#### Problem to solve
Look below for the line containing "The image size is (330, 424)."; from there through the line containing "This screenshot has width=102, height=112.", both lines included, please set down each line exactly and nothing else.

#### Input data
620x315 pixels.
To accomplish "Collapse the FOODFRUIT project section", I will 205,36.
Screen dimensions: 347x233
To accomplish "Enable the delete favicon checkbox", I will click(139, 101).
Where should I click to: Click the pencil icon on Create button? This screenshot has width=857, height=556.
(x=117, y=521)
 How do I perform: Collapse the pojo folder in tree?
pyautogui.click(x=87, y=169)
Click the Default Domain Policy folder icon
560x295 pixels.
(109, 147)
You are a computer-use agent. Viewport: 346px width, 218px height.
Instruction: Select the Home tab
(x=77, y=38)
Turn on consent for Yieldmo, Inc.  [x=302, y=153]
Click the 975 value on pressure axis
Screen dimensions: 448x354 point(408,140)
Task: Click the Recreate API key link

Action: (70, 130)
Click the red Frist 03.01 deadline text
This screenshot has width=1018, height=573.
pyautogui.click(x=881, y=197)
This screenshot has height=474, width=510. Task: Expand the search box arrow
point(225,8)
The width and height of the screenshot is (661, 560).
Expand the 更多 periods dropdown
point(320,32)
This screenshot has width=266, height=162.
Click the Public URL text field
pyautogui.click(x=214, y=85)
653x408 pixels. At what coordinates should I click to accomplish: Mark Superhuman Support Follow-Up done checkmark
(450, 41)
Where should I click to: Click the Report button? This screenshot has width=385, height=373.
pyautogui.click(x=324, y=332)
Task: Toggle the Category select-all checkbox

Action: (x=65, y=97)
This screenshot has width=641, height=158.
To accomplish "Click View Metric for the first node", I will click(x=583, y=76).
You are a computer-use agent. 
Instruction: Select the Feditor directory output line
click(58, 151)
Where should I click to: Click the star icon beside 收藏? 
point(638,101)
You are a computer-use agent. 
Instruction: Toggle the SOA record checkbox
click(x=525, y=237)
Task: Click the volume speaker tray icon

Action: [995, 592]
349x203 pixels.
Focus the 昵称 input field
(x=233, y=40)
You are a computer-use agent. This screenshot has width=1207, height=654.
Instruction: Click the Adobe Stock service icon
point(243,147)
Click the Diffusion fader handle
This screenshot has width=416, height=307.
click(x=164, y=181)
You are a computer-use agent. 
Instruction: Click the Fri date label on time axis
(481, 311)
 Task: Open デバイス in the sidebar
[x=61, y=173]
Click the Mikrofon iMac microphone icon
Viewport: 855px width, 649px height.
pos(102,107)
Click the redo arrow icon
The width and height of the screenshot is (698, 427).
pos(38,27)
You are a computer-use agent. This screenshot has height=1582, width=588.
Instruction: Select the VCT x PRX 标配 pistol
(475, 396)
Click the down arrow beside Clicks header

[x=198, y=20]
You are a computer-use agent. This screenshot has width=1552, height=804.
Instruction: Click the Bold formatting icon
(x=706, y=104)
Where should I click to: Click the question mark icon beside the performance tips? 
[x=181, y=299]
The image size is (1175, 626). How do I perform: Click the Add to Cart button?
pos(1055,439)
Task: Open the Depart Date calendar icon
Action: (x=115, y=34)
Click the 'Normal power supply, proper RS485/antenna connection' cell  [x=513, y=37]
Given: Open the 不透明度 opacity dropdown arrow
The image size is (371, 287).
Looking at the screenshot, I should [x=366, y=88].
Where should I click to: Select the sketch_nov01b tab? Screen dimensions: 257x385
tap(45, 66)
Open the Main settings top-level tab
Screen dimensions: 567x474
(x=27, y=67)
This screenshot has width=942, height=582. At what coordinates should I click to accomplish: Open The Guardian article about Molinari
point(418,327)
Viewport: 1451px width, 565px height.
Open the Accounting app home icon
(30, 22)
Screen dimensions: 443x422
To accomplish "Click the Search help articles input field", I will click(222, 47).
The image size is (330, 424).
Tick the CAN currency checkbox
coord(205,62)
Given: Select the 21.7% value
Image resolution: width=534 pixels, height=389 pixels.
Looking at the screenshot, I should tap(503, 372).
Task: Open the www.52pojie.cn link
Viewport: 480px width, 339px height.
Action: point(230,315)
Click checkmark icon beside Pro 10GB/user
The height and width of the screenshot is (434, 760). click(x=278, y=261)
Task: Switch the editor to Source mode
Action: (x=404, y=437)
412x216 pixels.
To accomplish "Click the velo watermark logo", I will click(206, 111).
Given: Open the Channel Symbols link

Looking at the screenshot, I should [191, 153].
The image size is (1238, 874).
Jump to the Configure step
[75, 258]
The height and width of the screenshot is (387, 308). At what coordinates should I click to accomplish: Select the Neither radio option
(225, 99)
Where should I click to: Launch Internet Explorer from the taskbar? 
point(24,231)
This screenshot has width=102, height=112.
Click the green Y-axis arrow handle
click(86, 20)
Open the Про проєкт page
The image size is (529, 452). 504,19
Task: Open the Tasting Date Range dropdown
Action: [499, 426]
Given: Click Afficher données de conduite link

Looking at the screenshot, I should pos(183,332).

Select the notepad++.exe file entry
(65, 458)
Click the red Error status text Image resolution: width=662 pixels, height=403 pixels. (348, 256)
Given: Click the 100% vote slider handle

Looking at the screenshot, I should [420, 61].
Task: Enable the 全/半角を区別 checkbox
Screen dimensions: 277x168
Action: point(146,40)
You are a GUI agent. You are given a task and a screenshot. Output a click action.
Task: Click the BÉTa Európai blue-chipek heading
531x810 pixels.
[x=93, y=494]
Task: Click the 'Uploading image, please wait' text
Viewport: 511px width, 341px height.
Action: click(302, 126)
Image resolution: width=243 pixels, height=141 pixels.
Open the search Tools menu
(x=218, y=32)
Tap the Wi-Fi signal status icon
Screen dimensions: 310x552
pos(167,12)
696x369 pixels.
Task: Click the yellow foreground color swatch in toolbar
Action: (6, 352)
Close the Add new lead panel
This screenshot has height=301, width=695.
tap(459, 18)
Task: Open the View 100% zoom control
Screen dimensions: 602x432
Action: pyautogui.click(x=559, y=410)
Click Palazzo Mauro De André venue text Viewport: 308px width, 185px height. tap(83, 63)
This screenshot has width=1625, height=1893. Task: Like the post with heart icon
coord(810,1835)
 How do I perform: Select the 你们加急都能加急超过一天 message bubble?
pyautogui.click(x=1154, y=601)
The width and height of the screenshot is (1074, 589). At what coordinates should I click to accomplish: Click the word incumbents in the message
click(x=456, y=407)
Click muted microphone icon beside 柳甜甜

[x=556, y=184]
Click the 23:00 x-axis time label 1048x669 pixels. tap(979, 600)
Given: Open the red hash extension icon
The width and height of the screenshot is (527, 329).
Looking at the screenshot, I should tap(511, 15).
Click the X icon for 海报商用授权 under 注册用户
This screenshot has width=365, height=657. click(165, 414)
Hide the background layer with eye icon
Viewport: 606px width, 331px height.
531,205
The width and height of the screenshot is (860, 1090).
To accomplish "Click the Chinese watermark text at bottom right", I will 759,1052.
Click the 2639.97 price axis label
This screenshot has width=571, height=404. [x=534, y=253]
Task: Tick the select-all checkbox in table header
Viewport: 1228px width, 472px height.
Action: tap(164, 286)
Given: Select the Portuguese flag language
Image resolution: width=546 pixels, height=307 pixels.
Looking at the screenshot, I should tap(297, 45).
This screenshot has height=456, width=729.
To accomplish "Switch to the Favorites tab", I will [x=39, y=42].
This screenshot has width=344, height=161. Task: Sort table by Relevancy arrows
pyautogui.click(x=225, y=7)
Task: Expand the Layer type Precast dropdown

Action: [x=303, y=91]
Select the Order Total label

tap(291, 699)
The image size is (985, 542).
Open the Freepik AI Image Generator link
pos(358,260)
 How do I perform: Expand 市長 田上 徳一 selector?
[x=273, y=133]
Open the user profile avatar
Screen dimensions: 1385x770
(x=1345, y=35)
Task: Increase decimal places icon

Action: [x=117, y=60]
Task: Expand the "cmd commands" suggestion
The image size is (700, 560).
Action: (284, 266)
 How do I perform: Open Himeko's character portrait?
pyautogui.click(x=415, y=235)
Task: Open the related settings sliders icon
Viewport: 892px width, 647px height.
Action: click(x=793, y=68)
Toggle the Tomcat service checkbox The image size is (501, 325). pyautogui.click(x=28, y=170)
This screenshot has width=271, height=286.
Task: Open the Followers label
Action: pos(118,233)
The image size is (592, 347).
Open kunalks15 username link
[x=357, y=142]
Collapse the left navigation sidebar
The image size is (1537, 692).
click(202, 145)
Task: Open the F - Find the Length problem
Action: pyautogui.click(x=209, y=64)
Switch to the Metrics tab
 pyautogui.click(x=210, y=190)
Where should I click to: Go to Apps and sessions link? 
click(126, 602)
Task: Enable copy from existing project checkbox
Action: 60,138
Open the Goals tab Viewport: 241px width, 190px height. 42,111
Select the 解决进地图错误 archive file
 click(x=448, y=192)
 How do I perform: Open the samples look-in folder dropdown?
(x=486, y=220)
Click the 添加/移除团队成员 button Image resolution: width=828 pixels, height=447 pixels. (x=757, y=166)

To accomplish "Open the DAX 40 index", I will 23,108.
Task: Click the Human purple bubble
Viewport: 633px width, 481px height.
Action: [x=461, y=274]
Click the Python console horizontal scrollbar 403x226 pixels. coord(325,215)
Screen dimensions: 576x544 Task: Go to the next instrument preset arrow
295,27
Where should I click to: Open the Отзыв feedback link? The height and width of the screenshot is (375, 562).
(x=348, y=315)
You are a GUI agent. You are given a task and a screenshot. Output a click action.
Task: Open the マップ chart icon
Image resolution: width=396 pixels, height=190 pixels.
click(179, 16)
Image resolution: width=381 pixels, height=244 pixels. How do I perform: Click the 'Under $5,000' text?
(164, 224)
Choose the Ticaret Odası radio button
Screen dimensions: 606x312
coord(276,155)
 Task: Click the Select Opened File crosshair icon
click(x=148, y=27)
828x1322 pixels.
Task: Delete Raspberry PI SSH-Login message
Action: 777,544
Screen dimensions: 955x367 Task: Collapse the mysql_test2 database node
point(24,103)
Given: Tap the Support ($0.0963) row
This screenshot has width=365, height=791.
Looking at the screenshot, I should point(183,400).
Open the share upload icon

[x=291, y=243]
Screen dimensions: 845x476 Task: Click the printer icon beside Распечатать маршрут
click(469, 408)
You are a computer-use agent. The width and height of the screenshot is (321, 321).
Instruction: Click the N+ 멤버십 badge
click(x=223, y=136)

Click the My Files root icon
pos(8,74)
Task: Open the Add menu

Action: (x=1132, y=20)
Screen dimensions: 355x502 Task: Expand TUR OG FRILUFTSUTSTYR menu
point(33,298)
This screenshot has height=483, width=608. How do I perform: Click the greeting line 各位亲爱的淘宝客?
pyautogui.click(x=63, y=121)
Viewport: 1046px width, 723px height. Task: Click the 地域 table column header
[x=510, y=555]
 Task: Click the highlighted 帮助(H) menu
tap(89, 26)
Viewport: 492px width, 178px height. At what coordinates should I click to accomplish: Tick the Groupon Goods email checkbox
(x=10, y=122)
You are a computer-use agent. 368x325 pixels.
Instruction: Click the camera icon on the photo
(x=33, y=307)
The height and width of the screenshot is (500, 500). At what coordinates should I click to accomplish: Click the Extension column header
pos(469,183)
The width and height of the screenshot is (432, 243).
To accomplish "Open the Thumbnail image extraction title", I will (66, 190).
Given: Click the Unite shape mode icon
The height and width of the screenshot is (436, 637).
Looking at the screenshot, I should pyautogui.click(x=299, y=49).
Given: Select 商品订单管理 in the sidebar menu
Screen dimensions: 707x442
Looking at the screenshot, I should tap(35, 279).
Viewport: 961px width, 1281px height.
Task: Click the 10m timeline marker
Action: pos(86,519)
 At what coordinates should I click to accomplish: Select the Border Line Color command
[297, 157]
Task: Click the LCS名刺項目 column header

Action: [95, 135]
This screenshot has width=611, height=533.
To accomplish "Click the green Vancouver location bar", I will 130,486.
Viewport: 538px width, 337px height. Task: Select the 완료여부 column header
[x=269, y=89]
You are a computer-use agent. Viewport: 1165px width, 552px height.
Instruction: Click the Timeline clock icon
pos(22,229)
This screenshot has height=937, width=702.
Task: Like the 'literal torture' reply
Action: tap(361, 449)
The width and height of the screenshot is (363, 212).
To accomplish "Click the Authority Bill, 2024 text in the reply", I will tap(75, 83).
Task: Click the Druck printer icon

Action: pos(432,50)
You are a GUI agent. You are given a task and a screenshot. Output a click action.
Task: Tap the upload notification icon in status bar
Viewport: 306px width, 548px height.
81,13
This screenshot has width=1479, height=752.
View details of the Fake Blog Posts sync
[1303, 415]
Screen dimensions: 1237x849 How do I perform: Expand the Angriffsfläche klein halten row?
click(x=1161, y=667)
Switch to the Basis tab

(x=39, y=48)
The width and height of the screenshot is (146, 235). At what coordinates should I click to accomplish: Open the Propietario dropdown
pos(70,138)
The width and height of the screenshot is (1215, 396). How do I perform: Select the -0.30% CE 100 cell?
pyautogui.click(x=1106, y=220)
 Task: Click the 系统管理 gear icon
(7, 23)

#### Result of the exercise
The image size is (330, 424).
Tick the CAN currency checkbox
coord(205,62)
Given: Select the 21.7% value
Image resolution: width=534 pixels, height=389 pixels.
Looking at the screenshot, I should tap(503, 372).
Task: Open the www.52pojie.cn link
Viewport: 480px width, 339px height.
Action: point(230,315)
Click checkmark icon beside Pro 10GB/user
The height and width of the screenshot is (434, 760). click(x=278, y=261)
Task: Switch the editor to Source mode
Action: (x=404, y=437)
412x216 pixels.
To accomplish "Click the velo watermark logo", I will click(206, 111).
Given: Open the Channel Symbols link

Looking at the screenshot, I should [191, 153].
The image size is (1238, 874).
Jump to the Configure step
[75, 258]
The height and width of the screenshot is (387, 308). At what coordinates should I click to accomplish: Select the Neither radio option
(225, 99)
Where should I click to: Launch Internet Explorer from the taskbar? 
point(24,231)
This screenshot has width=102, height=112.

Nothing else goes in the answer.